I might be considered as crazy because I spend hours silently looking at the sky, clouds, rain, flowers, plants, rivers, sea or anything that belongs to nature, so the calmness would not be disturbed by my words ………..
I may be immature, as I love to dance in rain, smell aroma of mud, love to see flying butterflies and playing with kids .............I am not ambitious nor do I dream big, as my rewards cannot be measured in monetary aid. My death might come as a disappointment to my close ones, who would get just few papers filled with black ink, sketches and mysterious paintings of mine……….But my greatest satisfaction comes from the work, for which I will never be paid. Not that I want to be, my emotions being my most prized possession in the whole world.
For some, I am an emotional fool, who smiles without reason, cries in solitude, I believe in emotions which give both pleasure and pain…….I love without reason………..

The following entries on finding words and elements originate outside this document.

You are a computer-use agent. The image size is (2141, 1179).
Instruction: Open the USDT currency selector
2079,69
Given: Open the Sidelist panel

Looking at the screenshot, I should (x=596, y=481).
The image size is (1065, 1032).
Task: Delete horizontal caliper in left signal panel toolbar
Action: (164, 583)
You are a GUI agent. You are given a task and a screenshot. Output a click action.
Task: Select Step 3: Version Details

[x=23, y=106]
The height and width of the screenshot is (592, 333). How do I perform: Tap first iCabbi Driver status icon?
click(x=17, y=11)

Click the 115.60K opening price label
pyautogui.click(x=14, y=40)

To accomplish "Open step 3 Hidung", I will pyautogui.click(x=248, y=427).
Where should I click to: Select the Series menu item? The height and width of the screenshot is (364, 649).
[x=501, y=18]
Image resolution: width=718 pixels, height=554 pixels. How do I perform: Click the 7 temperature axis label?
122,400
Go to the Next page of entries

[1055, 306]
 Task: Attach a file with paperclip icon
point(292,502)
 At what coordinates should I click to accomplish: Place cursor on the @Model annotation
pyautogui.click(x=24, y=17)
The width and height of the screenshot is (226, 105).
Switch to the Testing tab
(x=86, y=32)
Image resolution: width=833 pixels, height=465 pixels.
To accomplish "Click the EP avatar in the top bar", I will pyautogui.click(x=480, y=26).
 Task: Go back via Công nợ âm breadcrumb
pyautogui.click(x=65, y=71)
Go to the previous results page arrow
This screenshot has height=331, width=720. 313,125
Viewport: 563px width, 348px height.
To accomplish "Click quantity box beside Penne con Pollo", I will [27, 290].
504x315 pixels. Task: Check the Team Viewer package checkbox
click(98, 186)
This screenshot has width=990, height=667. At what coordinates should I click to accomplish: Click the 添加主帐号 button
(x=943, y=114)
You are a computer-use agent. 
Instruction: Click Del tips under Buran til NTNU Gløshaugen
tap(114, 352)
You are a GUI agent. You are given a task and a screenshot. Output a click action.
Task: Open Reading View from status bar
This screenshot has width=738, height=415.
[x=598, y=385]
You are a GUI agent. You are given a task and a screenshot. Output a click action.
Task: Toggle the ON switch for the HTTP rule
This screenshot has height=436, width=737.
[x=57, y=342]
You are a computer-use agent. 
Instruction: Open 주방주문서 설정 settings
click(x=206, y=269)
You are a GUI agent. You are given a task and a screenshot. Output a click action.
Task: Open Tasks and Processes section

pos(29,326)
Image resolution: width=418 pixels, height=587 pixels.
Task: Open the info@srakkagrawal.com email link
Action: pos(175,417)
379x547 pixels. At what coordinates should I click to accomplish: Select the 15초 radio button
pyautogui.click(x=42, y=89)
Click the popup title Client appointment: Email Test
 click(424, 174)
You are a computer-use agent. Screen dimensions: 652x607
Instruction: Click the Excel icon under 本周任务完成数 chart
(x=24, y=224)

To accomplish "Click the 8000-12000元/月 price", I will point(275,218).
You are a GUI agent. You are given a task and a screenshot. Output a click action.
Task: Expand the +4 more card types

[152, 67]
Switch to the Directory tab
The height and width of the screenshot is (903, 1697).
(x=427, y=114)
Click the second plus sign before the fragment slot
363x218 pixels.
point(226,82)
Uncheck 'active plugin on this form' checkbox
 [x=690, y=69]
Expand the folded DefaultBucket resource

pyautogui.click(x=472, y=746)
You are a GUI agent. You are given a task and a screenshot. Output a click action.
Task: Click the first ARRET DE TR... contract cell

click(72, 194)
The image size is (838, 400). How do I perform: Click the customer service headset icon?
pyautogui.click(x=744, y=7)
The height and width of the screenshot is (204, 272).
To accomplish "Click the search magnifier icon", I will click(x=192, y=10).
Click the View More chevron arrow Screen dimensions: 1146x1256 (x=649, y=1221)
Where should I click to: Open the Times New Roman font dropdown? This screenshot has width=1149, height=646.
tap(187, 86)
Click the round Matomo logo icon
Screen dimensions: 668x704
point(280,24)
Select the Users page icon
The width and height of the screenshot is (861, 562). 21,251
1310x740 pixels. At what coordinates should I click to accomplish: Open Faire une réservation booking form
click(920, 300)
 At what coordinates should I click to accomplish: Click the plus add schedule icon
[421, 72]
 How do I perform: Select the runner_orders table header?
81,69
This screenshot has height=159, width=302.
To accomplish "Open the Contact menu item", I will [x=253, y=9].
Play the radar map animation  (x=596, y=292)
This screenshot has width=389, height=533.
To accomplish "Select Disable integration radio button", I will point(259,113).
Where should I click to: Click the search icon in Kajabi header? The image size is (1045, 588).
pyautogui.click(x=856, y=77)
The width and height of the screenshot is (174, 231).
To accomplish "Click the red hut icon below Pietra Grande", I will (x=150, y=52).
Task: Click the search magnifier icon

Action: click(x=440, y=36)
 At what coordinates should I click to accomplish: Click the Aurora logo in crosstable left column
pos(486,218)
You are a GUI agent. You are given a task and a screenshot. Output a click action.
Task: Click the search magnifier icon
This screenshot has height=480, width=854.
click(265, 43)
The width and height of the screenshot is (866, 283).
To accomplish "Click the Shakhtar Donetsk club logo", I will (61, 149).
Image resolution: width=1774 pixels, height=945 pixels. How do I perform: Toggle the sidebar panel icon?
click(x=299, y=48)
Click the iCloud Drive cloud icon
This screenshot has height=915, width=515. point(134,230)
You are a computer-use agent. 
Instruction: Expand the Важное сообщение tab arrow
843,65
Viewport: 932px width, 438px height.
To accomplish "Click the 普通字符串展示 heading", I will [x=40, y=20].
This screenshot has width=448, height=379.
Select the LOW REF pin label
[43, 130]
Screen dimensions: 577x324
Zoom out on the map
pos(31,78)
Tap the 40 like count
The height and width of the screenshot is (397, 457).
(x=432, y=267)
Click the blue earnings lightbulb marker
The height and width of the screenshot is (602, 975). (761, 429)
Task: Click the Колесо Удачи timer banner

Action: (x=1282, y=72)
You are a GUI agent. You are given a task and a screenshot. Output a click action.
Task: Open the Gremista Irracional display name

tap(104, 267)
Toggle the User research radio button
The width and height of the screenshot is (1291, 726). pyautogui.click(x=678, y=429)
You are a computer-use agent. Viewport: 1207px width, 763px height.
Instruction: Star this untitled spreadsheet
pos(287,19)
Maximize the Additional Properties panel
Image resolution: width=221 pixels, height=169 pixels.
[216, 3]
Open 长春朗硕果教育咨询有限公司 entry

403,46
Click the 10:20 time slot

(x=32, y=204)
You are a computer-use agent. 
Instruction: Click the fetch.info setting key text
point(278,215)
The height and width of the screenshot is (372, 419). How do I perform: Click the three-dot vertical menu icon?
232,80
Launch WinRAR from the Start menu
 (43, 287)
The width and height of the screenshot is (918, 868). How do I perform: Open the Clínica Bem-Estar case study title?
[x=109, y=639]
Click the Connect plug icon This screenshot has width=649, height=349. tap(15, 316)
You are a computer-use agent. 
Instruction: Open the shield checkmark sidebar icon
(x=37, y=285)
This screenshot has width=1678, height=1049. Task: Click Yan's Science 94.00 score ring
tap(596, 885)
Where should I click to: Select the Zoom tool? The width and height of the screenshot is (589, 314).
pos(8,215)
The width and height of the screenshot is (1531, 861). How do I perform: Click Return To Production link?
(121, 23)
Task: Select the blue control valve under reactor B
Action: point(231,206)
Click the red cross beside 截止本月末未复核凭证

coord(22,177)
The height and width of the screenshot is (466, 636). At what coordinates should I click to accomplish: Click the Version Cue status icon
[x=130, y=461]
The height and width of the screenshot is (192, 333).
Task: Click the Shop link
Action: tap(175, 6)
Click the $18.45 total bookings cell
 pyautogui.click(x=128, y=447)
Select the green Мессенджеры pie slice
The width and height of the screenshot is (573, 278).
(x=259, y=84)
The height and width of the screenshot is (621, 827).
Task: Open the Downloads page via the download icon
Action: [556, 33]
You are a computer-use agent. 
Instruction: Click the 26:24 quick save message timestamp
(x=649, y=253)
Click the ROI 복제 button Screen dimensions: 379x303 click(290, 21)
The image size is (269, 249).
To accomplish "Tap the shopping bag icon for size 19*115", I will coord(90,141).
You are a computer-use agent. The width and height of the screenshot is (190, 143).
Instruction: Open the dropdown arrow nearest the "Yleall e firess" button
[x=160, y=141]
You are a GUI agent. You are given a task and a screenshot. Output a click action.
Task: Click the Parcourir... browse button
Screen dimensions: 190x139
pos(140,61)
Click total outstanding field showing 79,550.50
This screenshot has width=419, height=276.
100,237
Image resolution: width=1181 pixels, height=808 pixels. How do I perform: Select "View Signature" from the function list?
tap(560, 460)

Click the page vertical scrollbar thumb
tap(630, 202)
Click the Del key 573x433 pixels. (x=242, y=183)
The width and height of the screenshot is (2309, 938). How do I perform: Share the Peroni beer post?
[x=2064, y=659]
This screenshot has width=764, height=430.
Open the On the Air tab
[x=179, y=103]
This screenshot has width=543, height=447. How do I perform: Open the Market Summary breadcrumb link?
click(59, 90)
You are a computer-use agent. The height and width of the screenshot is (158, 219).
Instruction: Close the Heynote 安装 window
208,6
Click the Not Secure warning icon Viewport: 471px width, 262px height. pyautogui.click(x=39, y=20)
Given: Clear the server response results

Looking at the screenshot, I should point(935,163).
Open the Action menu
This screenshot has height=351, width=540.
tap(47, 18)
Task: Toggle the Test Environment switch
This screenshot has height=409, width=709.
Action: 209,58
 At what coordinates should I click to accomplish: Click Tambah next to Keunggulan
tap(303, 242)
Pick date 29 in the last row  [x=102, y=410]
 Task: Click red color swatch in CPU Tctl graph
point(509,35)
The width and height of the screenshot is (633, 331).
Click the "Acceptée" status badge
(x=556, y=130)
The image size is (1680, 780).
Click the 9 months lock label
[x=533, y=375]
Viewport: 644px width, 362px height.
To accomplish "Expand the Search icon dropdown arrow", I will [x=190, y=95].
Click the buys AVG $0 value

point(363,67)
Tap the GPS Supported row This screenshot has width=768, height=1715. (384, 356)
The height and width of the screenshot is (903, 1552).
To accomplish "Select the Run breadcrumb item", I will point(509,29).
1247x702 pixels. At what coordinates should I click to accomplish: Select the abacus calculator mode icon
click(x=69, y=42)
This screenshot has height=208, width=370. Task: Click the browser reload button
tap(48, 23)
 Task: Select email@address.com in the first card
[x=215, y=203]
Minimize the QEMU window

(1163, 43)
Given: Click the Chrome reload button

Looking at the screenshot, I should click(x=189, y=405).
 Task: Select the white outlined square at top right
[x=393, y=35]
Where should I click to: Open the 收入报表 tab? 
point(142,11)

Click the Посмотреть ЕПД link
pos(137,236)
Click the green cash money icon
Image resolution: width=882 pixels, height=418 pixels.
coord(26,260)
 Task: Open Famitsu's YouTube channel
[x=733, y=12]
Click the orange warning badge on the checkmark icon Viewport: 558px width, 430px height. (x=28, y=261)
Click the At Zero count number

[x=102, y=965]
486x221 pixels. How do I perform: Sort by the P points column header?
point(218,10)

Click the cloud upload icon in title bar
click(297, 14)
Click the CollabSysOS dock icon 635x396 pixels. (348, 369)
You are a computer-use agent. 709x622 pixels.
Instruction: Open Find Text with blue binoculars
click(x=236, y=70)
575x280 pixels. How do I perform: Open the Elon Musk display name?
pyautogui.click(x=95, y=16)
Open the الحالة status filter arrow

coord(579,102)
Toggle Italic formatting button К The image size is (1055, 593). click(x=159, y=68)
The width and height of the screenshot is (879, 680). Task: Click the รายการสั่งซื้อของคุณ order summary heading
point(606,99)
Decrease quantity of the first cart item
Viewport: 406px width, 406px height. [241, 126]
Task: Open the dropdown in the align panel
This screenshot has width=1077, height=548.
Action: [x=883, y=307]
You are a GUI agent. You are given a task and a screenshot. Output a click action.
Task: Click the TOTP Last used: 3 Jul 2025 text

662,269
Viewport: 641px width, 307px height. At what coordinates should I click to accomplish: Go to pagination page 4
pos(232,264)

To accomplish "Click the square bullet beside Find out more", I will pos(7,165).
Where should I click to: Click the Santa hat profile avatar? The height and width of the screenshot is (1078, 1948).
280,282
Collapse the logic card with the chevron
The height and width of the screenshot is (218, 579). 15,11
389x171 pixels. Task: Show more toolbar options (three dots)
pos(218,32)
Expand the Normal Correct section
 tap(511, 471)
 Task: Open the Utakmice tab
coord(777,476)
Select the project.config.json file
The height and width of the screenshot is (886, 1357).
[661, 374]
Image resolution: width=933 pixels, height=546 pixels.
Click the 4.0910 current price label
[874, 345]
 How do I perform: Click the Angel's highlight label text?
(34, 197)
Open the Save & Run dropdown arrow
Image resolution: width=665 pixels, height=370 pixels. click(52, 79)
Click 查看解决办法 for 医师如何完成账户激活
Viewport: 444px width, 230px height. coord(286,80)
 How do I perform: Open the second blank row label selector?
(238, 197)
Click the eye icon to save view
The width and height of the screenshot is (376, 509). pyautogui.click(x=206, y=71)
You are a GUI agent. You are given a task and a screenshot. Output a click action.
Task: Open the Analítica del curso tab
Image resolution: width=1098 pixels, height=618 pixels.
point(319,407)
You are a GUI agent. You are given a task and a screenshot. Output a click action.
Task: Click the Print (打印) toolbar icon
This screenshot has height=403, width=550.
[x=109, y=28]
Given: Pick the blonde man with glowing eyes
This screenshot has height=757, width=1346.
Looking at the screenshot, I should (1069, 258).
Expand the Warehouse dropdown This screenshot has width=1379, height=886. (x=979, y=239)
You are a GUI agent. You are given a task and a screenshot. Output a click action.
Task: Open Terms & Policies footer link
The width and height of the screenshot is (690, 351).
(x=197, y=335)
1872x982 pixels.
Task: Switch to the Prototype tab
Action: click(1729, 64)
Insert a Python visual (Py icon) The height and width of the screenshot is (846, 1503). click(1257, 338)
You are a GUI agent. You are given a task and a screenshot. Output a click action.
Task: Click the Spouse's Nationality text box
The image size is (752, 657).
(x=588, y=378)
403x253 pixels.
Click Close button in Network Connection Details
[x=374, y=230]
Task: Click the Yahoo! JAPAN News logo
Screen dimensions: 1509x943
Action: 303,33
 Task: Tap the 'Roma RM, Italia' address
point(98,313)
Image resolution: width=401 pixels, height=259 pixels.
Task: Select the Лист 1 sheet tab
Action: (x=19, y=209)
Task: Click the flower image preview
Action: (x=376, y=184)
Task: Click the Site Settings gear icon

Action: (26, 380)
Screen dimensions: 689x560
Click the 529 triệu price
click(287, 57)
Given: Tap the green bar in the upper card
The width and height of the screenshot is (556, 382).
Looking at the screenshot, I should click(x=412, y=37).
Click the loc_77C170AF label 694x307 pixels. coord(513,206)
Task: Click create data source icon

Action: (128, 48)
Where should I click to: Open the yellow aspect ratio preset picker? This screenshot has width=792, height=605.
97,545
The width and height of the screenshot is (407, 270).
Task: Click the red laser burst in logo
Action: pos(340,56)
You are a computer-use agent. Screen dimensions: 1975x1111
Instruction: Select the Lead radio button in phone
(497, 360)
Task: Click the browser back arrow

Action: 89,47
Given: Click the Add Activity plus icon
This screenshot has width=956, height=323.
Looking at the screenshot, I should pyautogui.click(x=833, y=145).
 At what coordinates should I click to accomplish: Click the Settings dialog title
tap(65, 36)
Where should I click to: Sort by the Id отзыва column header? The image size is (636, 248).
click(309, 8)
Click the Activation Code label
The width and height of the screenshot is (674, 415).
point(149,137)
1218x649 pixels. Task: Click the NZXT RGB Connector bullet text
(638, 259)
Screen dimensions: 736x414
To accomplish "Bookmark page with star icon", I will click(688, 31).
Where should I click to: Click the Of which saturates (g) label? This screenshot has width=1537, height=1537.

I might be annoying, as I walk separately from the flock and break those social norms which are ill-logical. I stand alone away from the crowd may be because of my phobia that I may end up losing myself………
I am not a next door girl, I don't enjoy all those stupid things done by the typical ladies, I might be abnormal or not exactly what I should have been but this is what I am…… who I am. No matter loved or ignored…
I am a writer, a poetess, a painter , who writes and paints to express herself, to say all that which has been left unsaid.